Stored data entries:
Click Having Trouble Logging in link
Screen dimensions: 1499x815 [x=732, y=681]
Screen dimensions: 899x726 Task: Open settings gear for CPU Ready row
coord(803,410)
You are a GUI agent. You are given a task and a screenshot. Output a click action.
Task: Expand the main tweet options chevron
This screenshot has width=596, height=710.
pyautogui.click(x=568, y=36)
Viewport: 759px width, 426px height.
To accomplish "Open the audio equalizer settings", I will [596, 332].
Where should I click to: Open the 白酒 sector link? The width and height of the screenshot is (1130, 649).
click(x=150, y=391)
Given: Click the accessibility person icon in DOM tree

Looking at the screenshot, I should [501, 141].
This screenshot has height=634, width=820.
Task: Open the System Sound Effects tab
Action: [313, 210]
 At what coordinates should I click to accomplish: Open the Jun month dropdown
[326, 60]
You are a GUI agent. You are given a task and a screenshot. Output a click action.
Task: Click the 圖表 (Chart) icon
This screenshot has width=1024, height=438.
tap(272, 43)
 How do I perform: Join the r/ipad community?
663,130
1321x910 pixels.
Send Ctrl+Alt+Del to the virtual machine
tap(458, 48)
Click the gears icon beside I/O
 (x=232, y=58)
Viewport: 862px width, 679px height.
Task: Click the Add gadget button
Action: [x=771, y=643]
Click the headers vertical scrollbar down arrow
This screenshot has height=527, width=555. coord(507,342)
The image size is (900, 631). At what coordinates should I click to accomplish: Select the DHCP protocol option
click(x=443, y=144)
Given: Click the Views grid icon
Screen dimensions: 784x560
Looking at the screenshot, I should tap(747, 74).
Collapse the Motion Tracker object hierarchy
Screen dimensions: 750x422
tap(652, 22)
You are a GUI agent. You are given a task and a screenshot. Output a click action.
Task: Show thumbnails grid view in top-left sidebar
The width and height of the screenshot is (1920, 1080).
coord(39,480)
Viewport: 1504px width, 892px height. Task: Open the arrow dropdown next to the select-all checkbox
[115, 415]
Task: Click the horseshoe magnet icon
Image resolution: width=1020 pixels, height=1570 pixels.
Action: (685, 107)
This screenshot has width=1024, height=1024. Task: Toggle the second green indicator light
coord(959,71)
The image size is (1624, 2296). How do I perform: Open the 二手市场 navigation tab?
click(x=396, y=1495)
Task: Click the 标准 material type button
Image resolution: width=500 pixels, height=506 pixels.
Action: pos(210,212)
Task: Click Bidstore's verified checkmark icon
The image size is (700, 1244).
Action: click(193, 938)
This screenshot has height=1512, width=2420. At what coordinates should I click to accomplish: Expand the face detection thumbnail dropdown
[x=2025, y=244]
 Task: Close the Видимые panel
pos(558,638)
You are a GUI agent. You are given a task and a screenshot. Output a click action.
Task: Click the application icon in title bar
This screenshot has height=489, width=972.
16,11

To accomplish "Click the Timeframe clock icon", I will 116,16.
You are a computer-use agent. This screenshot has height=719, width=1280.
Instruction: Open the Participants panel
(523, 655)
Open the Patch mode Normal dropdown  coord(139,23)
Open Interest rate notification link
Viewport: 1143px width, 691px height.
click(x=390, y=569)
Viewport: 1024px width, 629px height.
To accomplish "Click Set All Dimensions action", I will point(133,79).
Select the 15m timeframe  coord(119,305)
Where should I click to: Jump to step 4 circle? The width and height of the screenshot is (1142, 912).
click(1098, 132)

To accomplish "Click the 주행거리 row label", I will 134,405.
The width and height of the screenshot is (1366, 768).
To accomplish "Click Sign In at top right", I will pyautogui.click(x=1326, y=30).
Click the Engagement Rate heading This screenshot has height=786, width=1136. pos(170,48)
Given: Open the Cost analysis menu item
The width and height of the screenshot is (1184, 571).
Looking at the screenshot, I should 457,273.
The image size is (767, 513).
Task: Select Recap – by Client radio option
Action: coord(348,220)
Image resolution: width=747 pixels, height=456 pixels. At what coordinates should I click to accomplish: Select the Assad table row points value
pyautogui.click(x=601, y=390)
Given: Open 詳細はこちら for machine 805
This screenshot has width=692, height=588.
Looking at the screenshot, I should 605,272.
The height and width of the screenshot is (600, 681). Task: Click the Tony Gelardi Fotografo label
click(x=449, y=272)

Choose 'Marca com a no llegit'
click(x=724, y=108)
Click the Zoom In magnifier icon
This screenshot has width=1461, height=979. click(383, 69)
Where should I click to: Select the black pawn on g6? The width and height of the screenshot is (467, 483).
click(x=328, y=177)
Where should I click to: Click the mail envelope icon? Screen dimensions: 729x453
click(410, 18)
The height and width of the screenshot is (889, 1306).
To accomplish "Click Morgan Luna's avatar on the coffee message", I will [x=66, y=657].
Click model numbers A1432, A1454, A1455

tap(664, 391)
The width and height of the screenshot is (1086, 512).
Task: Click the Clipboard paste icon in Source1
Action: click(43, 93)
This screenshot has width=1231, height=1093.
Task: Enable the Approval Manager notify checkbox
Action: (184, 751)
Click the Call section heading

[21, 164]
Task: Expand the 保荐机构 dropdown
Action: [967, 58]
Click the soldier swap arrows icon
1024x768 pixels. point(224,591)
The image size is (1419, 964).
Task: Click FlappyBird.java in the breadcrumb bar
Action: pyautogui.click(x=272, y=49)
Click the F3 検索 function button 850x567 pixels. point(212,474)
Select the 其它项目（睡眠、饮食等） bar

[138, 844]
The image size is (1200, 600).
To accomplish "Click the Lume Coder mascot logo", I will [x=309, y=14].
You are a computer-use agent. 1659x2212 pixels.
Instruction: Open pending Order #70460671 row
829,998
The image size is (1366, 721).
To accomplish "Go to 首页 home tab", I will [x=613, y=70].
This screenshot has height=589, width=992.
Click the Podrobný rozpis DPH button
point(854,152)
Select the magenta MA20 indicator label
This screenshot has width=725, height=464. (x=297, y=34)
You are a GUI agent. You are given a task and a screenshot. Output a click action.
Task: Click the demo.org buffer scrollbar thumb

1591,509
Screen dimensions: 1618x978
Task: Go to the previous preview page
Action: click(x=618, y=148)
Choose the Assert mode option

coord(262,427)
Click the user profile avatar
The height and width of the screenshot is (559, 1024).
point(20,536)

> Exercise instructions
The answer must be every line of the records above that holds the word "computer".

> Solution
You are a computer-use agent. This screenshot has height=719, width=1280.
You are a computer-use agent. 1659x2212 pixels.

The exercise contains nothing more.